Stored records

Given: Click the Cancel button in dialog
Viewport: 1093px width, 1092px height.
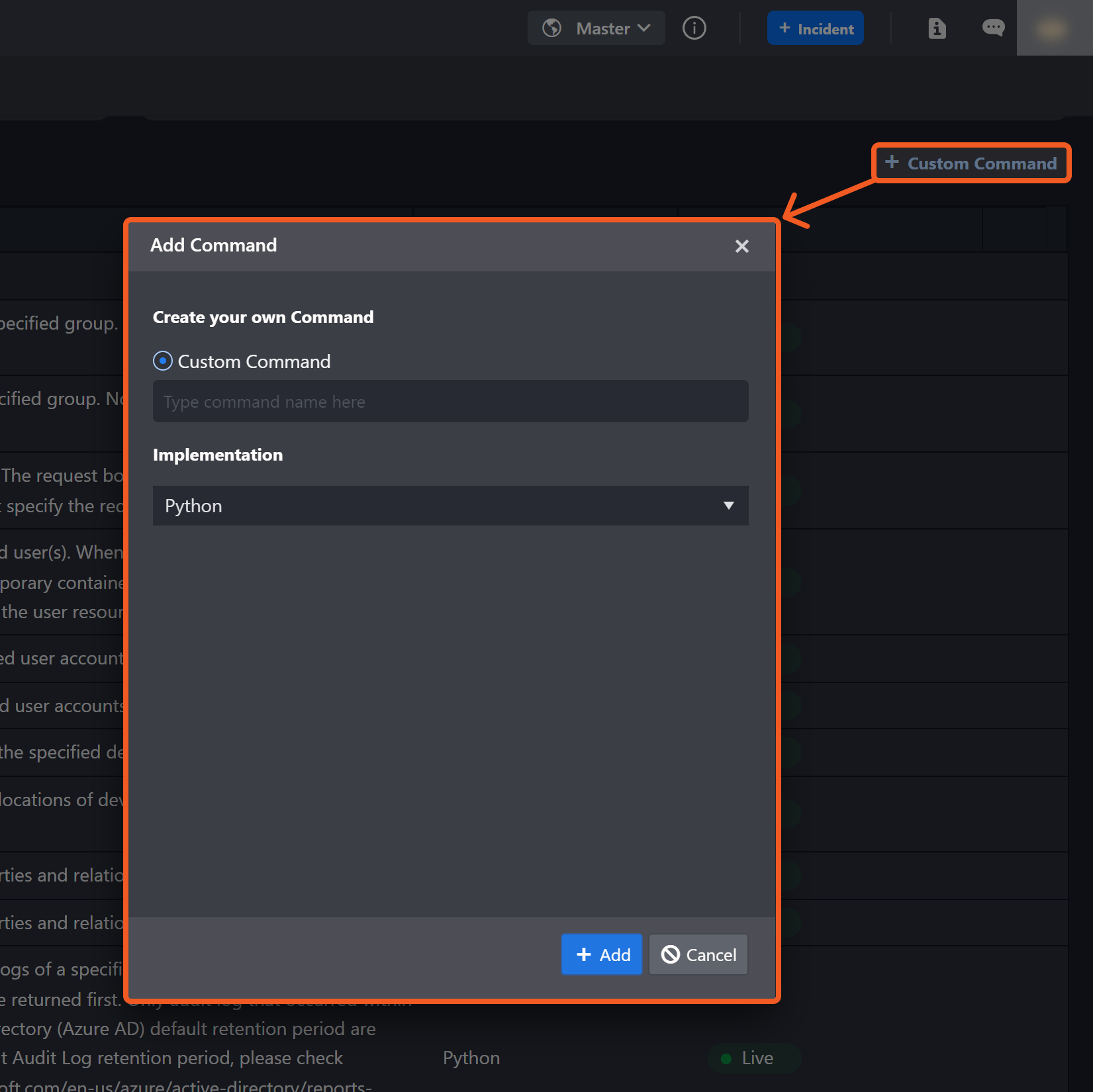Looking at the screenshot, I should click(698, 954).
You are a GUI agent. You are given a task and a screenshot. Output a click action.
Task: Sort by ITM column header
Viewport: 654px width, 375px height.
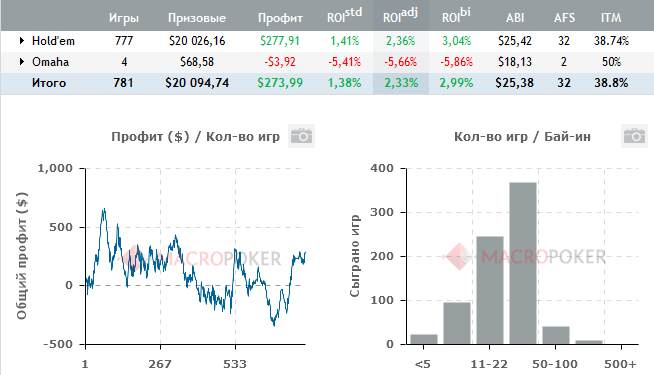point(611,18)
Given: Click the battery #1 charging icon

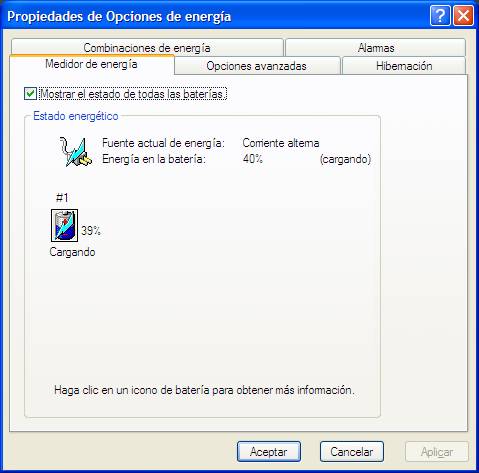Looking at the screenshot, I should 64,225.
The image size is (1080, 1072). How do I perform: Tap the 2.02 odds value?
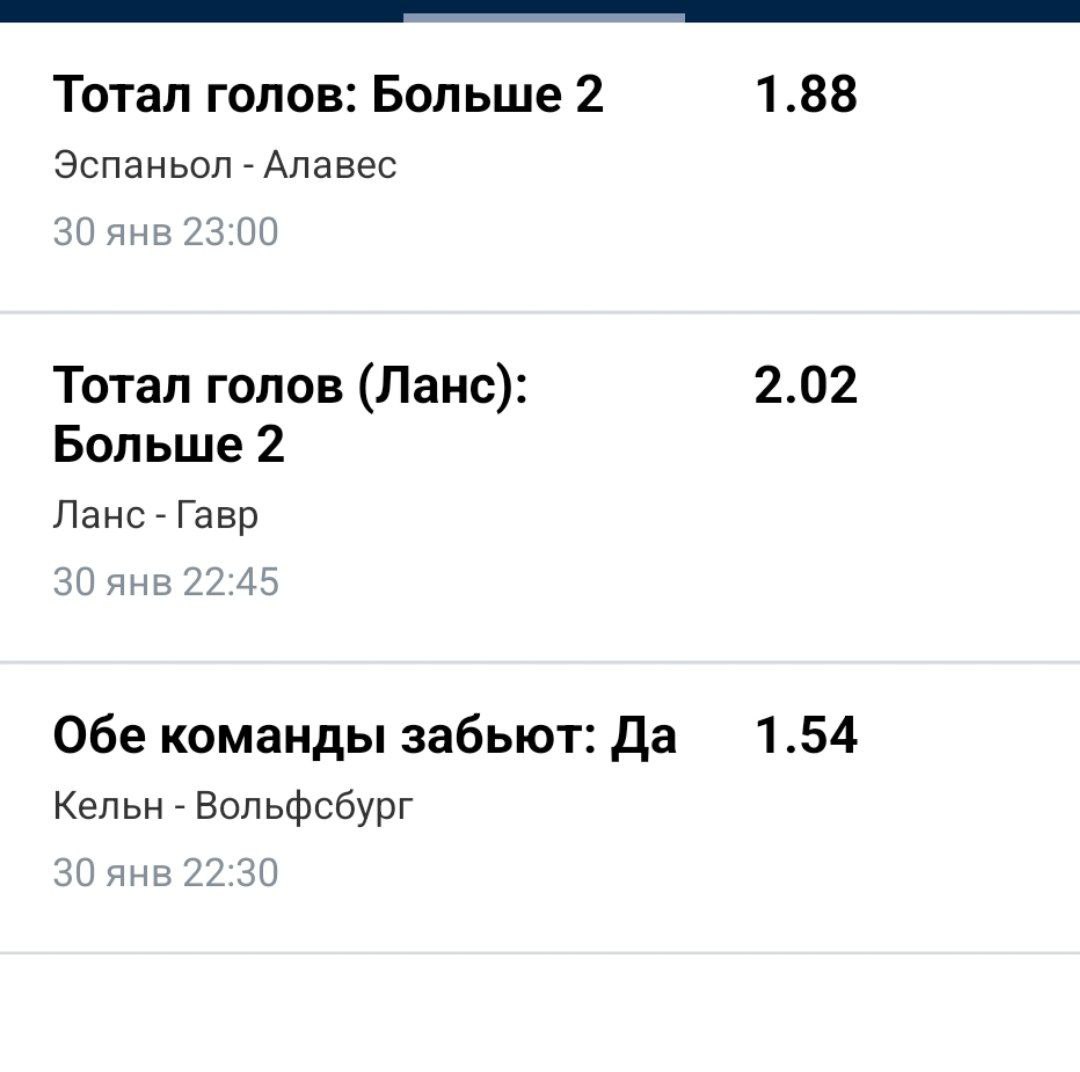coord(806,386)
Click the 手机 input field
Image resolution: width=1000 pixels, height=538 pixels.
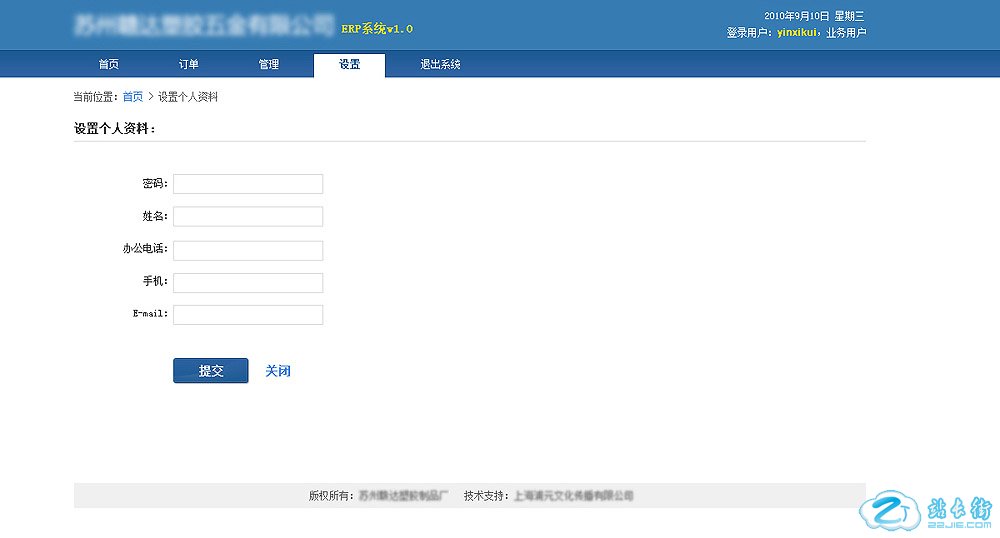coord(248,283)
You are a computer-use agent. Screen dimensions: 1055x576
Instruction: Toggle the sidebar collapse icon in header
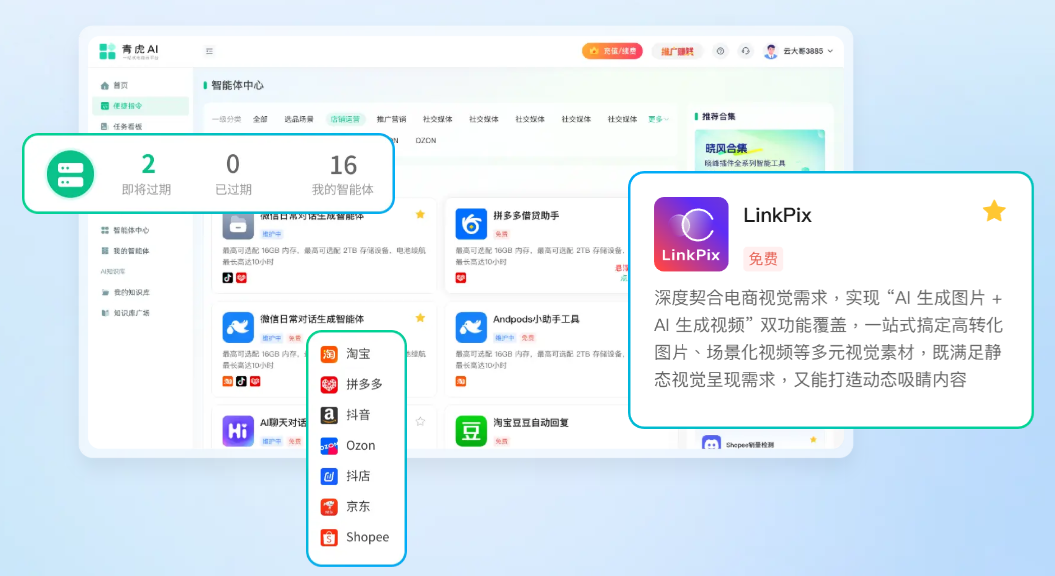point(209,51)
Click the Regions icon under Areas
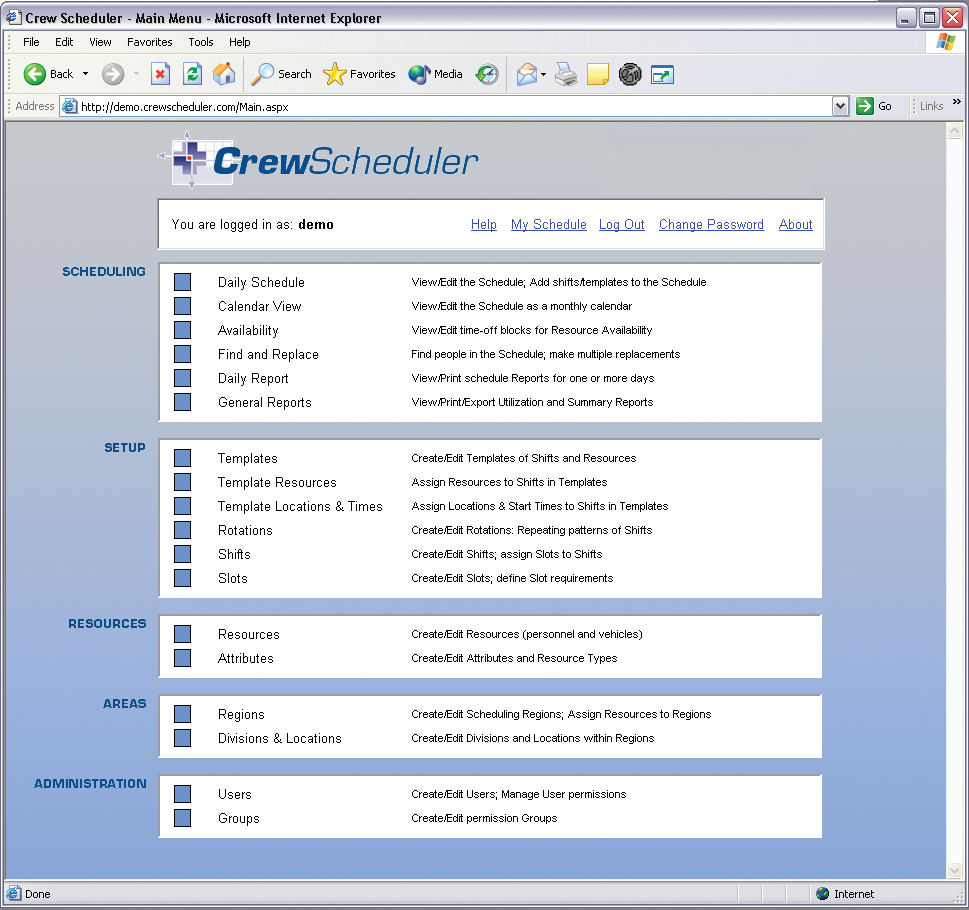 tap(182, 714)
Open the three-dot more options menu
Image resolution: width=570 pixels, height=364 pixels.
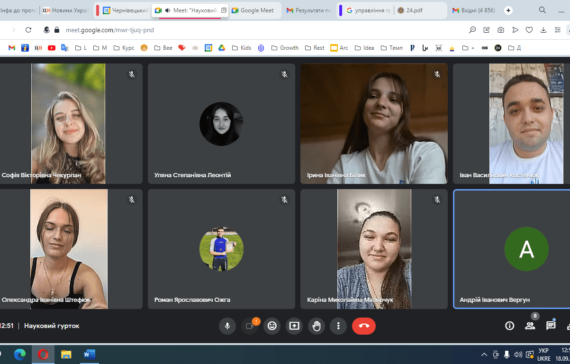[338, 326]
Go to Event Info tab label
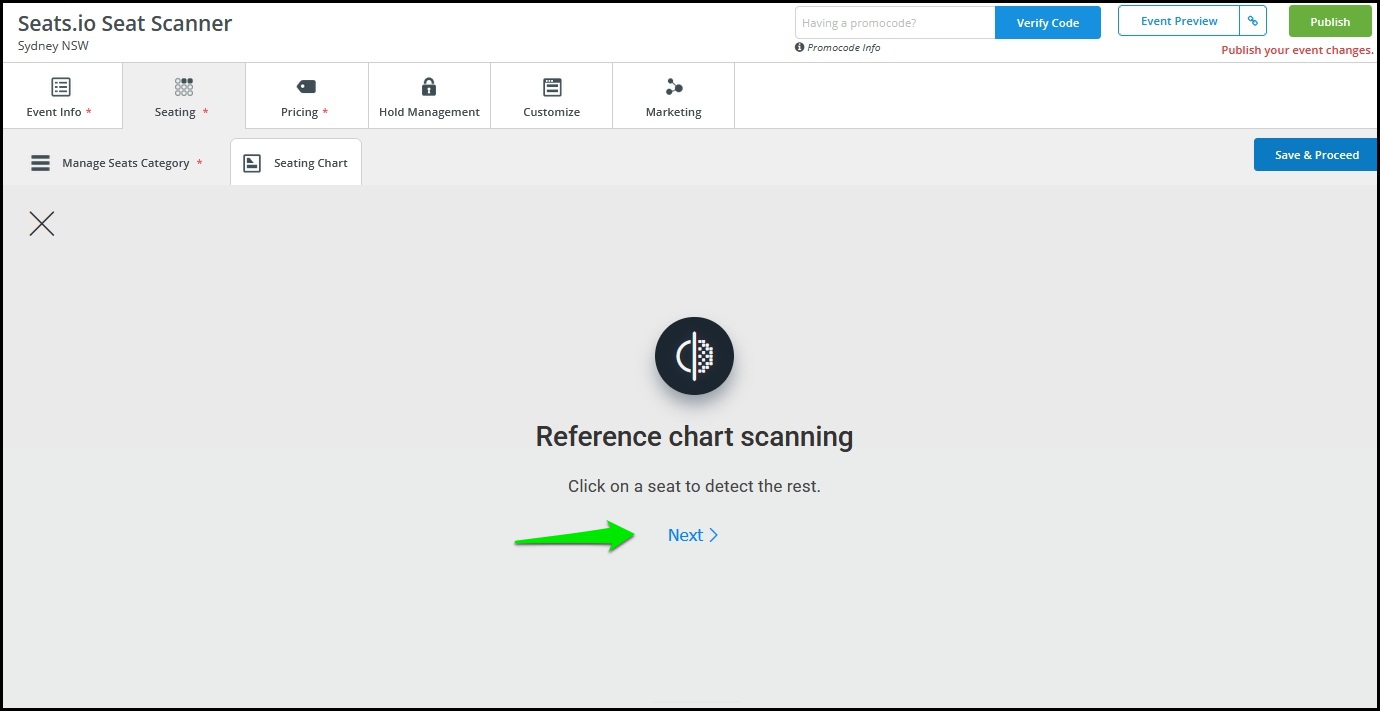The width and height of the screenshot is (1380, 711). coord(54,112)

WHAT IS EXPECTED: Pull every line with the word "agent" from the data.

ANSWER:
You are a GUI agent. You are given a task and a screenshot. Output a click action.
You are a computer-use agent. Screen dimensions: 1055x576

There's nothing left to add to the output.